Durante muchos años fue la moral conservadora católica la que puso los límites de lo correcto: la que decidía qué se podía pensar, decir públicamente e incluso, en algunos casos, hacer. Hoy, curiosamente, la tortilla se ha dado la vuelta y es la izquierda progresista la que controla qué está bien y qué no lo está, lo que cabe en un chiste y lo que no cabe. Por desgracia, a veces con excesivo celo y sobreprotección paternalista.

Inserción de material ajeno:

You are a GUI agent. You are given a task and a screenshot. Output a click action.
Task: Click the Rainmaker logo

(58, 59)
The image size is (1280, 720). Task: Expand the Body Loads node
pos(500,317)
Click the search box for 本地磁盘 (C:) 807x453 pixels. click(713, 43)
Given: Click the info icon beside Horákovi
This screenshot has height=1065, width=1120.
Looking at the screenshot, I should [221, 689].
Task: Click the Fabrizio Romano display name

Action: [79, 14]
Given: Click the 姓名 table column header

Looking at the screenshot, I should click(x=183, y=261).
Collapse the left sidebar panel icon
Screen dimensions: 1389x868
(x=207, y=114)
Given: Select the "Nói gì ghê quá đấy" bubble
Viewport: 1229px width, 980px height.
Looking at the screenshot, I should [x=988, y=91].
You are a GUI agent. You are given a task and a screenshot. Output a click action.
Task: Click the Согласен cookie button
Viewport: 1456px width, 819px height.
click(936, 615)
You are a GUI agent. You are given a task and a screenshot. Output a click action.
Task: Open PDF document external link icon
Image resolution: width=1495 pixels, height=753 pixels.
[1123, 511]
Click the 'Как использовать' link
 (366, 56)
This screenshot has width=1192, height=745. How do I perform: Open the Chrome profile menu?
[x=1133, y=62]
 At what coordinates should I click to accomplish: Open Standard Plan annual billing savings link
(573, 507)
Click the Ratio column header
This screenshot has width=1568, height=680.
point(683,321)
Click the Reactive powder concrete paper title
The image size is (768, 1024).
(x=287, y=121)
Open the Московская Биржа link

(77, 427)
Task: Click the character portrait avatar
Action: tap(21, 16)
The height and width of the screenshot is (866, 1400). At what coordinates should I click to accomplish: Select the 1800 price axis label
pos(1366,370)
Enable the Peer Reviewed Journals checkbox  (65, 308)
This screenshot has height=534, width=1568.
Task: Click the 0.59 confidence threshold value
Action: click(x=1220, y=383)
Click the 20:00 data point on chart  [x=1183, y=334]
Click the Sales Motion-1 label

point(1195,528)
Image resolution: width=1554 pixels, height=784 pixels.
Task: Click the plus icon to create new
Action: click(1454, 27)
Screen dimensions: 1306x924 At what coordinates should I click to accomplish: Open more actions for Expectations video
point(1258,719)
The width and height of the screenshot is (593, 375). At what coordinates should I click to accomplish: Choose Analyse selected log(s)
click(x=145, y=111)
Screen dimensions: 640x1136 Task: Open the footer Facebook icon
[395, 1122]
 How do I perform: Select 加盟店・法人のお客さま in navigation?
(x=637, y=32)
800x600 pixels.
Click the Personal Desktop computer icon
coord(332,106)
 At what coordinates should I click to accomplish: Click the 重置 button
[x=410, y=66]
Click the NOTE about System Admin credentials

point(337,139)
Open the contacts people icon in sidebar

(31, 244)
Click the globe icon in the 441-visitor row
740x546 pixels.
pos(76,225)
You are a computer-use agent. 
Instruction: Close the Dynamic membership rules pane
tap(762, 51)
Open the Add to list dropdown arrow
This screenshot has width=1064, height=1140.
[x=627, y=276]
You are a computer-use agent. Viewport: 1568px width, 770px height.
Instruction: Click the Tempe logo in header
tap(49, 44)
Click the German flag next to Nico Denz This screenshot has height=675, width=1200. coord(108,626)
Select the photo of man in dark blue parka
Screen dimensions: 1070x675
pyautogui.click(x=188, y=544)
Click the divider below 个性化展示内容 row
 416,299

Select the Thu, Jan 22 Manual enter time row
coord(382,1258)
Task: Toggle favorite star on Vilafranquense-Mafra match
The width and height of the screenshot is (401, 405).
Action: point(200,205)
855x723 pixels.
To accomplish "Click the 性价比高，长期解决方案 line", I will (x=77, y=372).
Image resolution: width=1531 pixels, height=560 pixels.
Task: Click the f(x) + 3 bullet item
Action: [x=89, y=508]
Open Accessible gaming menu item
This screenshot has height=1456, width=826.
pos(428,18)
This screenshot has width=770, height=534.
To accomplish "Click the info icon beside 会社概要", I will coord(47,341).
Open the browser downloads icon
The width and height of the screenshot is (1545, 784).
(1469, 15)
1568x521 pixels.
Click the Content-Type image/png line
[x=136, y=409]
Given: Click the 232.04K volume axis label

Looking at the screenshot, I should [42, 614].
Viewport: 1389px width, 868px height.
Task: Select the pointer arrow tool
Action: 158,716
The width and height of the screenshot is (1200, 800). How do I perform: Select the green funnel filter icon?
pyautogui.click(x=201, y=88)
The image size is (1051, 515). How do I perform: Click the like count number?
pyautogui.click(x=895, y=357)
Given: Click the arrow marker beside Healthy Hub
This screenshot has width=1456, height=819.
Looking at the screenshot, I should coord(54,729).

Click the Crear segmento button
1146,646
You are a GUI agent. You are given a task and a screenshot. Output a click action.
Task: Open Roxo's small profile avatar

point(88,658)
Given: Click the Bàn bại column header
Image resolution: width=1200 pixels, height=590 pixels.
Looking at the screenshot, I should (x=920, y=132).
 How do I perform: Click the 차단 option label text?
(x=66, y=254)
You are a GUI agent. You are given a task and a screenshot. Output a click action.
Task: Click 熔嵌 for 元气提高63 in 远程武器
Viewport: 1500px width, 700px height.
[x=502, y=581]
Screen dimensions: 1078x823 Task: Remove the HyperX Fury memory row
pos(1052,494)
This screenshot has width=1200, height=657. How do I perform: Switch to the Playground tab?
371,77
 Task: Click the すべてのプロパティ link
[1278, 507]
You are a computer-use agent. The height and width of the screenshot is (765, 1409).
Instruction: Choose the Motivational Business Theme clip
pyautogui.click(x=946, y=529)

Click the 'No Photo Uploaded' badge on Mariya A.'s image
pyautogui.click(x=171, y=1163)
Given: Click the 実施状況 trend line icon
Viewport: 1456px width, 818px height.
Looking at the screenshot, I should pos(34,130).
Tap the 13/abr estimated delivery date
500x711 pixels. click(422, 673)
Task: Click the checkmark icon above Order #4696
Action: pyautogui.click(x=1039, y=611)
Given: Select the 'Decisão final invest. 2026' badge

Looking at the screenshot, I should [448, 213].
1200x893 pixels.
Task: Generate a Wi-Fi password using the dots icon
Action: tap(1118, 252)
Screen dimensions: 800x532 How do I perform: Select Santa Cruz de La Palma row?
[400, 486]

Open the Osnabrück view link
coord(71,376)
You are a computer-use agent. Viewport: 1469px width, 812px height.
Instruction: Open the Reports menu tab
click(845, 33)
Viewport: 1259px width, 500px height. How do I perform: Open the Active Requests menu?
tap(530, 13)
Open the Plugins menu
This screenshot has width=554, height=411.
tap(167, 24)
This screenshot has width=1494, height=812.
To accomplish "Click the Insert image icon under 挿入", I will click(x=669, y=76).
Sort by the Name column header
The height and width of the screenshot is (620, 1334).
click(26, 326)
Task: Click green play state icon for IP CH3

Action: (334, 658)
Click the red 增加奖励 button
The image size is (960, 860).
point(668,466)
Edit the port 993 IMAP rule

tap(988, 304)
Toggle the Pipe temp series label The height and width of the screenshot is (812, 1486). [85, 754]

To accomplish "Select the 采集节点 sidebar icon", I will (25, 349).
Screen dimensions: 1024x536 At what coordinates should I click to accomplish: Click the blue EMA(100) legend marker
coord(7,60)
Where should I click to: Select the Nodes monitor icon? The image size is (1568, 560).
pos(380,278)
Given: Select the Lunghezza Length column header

Si bien es cierto que la derecha (el liberalismo) ganó la batalla en el terreno económico, muchísimas de las ideas y reivindicaciones de la izquierda se colaron en el terreno de los valores: igualdad, respeto a la diferencia, reivindicación de las diferentes identidades. Podríamos decir que el modelo actual de los países socialdemócratas es una mezcla entre la libertad y el individualismo de la derecha y los programas de bienestar social defendidos por la izquierda. Económicamente ganó —con matices— el programa liberal, pero en lo cultural es la izquierda la que, desde los años 60 —lentamente pero de manera efectiva— convenció con sus ideas a la ciudadanía, hasta hacerlas mainstream. Hoy día el feminismo, el respeto a la diversidad o la igualdad de derechos son moneda común. El capitalismo, que todo lo fagocita, ha integrado las diferentes identidades individuales y colectivas como nuevos nichos de mercado: nuevos compradores en potencia. Mujeres empoderadas, parejas gays, inmigrantes o creyentes de religiones minoritarias forman parte del paisaje de los anuncios, las series, las noticias o las películas. Y hasta ahí todo bien: derechos y respeto para todos sin salirnos de la foto…
Como bien explica el ensayo de Ángela Nagle Muerte a los normies (Orciny Press 2018), el problema empieza cuando la izquierda, en nombre de estos valores, se comporta con autoritarismo y cerrazón, reaccionando con neurosis ante todo lo que huela a conservadurismo. Cuando la izquierda progresista se convierte en lo que siempre ha combatido y, sin una pizca de autocrítica, se erige en Verdad sin fisuras. Cuando se censura en nombre de altos ideales sin darse cuenta de que la censura es siempre censura.
La contracultura fue la forma en que estos valores se opusieron al conservadurismo imperante y fueron calando en la sociedad. Mediante la transgresión, la sátira, la irreverencia y el inconformismo lucharon por la liberación de los tabúes morales, la libertad de pensamiento y los privilegios de clase. Hoy en día, curiosamente, es la derecha la que utiliza estos métodos contraculturales para oponerse al corsé de lo políticamente correcto.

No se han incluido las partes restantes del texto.